With the resurgence of QR codes, it's only a matter of time until someone starts printing phishing link QR code stickers and sticking them over innocent looking QR codes for restaurant menus and such.
Or people that are placing sticker QR codes everywhere are disabled when someone pulls off part of the alignment corners or other destructive ways to make valid QR codes unusable.
Some of the local city parking lots have switched to mobile app payment systems expecting people to scan QR codes. These have been disabled by making the QR code unreadable.
However, it would also be "easy enough" for people to make a payment system that looks like the legit system, and scam unsuspecting people attempting to pay for parking only to find their cars towed because it wasn't a legit payment.
There are certain things where QR codes are NOT the answer.
No, it's just a flaw in people using QR codes poorly. Too many people assume the best out of other people which is nice and all in lalaland kind of way, but in the real world, people actively look to get one over on people. QR codes are just way too susceptible to being interfered with by anyone with just enough knowledge and inclination to do so.
If the app payment system is the way to go (why not? not expensive onsite equipment), then it needs to be something other than a QR code that is easy to manipulate.
The problem is, for most people a QR code is just magic, they don't understand that it's just an encoded URL nor have any understanding of how that can be exploited.
It's not just an encoded URL. It could be any data. If you encode the infamous AV test string as a QR code, you can cause some mischief for things randomly scanning for codes. There was a post here not long ago about it. So they can be way more dangerous than just a Rick-roll or spam redirect
Why steal the money completely? I bet it would last way longer if you just skim a bit off the top but then use the rest to pay for their parking so they're not towed and don't have reasons to question anything.
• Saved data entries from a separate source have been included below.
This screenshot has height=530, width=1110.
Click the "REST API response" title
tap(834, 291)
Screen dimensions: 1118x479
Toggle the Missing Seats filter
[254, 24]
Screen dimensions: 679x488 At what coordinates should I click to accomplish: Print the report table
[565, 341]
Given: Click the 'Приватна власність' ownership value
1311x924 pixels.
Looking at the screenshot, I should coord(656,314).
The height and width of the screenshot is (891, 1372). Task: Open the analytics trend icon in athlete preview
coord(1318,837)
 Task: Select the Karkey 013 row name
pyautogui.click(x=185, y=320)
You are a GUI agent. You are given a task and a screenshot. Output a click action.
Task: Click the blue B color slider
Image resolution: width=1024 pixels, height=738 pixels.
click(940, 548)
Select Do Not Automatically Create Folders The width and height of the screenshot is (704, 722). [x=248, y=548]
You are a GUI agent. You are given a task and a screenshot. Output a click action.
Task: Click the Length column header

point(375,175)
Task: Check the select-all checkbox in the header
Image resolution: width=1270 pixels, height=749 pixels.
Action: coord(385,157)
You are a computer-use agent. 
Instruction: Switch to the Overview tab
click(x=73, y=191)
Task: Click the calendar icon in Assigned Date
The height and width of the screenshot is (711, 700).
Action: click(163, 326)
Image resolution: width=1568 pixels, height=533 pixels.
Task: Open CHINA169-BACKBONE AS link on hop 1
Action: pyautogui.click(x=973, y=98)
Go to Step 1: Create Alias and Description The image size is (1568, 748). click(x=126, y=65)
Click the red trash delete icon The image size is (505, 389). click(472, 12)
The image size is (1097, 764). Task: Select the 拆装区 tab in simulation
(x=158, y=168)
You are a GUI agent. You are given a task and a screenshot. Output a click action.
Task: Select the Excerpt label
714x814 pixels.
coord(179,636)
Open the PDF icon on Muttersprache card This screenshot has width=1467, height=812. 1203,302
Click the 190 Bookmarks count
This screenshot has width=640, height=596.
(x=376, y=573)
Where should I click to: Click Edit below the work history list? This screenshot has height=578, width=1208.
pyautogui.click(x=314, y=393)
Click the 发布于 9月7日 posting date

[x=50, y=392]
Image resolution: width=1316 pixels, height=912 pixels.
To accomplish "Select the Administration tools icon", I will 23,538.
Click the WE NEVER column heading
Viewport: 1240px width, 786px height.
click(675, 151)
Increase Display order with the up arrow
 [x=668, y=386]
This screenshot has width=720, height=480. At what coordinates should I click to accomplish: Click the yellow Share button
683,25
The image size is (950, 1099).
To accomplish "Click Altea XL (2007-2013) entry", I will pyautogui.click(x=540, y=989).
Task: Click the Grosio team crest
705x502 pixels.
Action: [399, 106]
I feel the same way as restraunts forcing menus to be QR codes. Now, instead of anonymously reading a menu, you now are forced to read a menu with who knows what kind of tracking enabled to order. Such a stupid stupid thing
A gas station near me has stickers on pumps with a QR code that supposedly links to a rewards app. I may be wrong, but I think it says something about paying through the app. Seems perfect for phishing.